Ramallah, Palestine - “Why are you moving to Palestine? Isn’t there war over there?”
Not knowing how to answer this question that my 5th grade best friend proposed made me- many years later- appreciative to have moved to Palestine that summer, despite not accepting the idea of moving for the first few years.
My first memory of facing the occupation firsthand, not to count the abundance of checkpoints accompanying our infrequent trips to AlQuds, was that of a 6th grade fieldtrip to Areeha (Jericho). The bus we were riding was stopped at a checkpoint, and a fully armed Israeli occupation soldier came aboard, looked expressionlessly at numerous pairs of 11 year old eyes, and then got off. Of course, hyperactive girlish fury accompanied this incident in its aftermath, but the explanation is simple: the Israeli military occupation of the West Bank is designed to make every aspect of life simply unbearable-made even more so by the iron grip collaborating within the Israeli occupation that was created after the dreaded Oslo accords of 1993; complete dominance was handed over to the Palestinian Authority, thus paving way for a contingent relationship between the Occupiers and those who suppress anyone who dares to stand up against them.

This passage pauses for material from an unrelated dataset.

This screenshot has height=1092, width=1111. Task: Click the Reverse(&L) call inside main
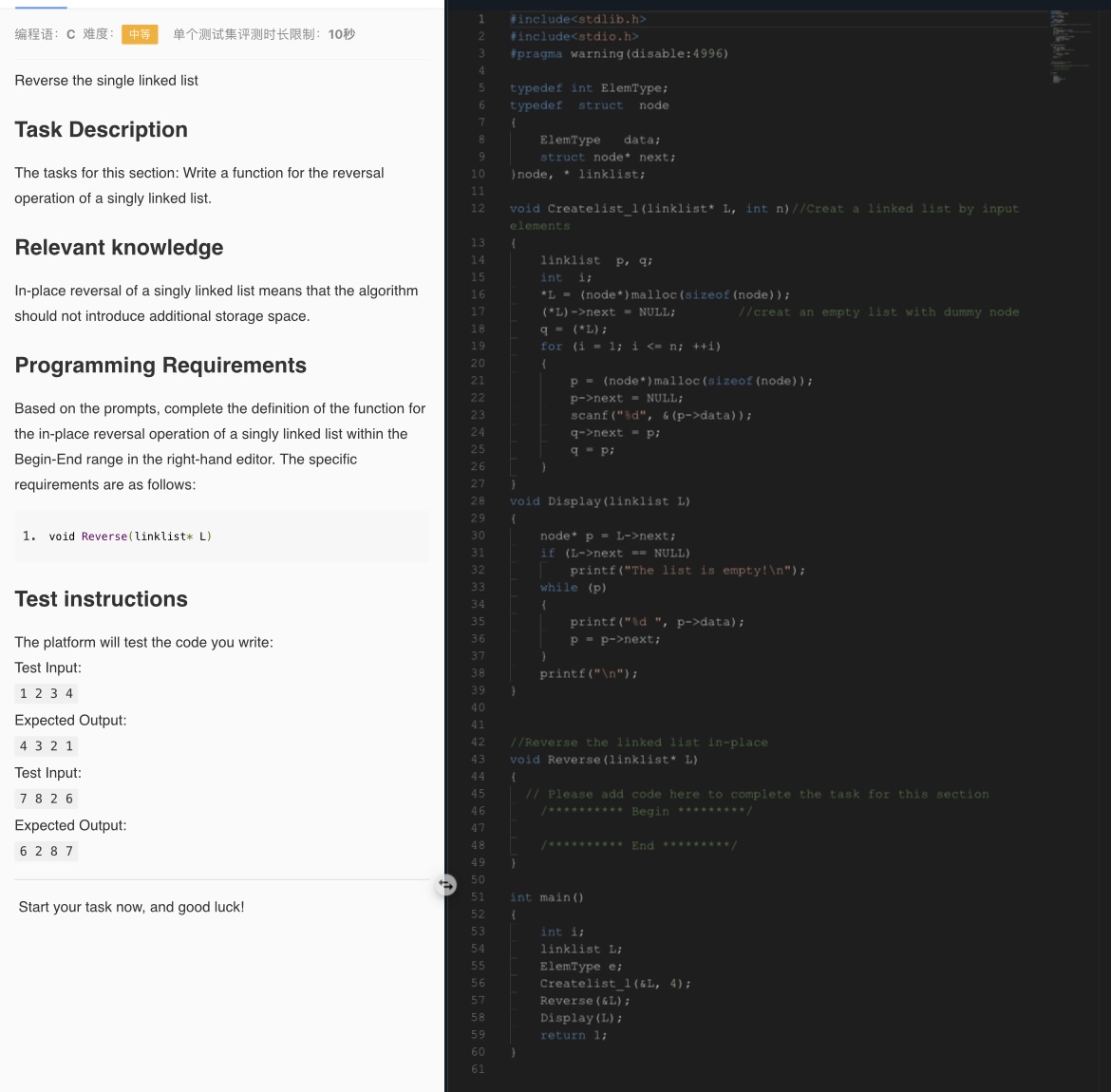click(583, 1000)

I live in Ramallah, occupied West Bank. This city centre life, home of the PA, has resulted in becoming an isolated area, cut off from the surrounding nearby village life and the popular resistance taking place in them. Due to the Israeli occupation, the West Bank and Gaza have been separated from each other, a situation not made any easier by the disgraceful lack of Palestinian leadership unity, and the Israeli segregation dividing these two areas from the rest of Palestine (’48) is further frustrating. I, branded with a West Bank ID card, am not eligible to enter Gaza for regular family visits, and vice versa. Further still, entering ’48 Palestine with the shores of Qisariya and boat rides in Akka I rightfully had the chance of experiencing due to (once upon a time) owning a visa, has been misshapen from holding on to a right, into holding on to a dream.
Gone are the visas, and gone are the visits to Palestine’s capital with them, however occasional they were, due to the humiliating and exhausting Israeli checkpoints operating the routes. Instead, my eldest brother and father have been issued with Gaza ID cards since 2009 and cannot, in turn, enter the West Bank where my mother, sister, brother and I, dubbed with West Bank ID cards, are situated (and vice versa). My family, one family in thousands and thousands who are in the same or similar situation, is a victim of Israel’s apartheid occupation law.

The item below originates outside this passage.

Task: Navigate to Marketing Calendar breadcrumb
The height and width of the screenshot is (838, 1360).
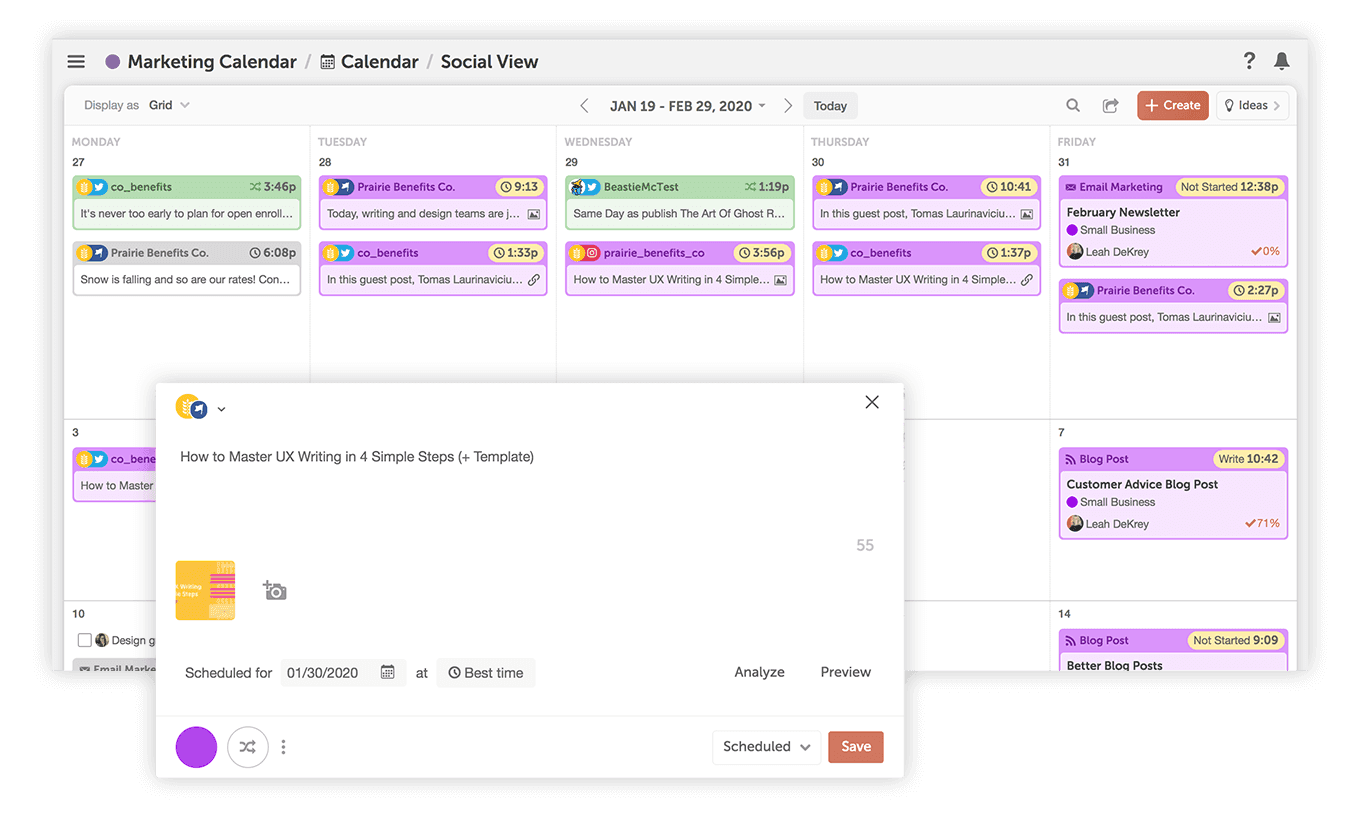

Despite and because of all of this, by majority, people realize that they are up against an occupation within an occupation; the will to resist occupation has turned into an apathetic one. The PA has tightened its hold on the West Bank, suppressing any forms of resistance against the higher occupiers; the Zionists. The NGOs investing in a delusional vision of a “Palestinian state” are also to blame for extracting popular resistance from their agendas.
Yet there has been change. The fear barrier of provoking the PA has been shattered. Protests have made their way to the PA Headquarters in Ramallah in objection towards the futile negotiations with the higher occupiers. However small, mobilization on the ground has been a welcome adjustment to the (however stomach-churning it is to say) acceptance of the current political situation gripping the metropolis, fake police state aspiration of Mahmoud Abbas’.
I like to say that Palestine has been occupied numerously for its beauty, for there is no place as breathtaking as the motherland. All the checkpoints, sieges, oppression, skunk water, colorful ID cards, Israeli products, tear gas, rapid building of settlements on annexed Palestinian land cannot steal the beauty and freedom of Palestine, because Palestine is more than their occupation; much, much more. And that is why the occupation shall not persist for long.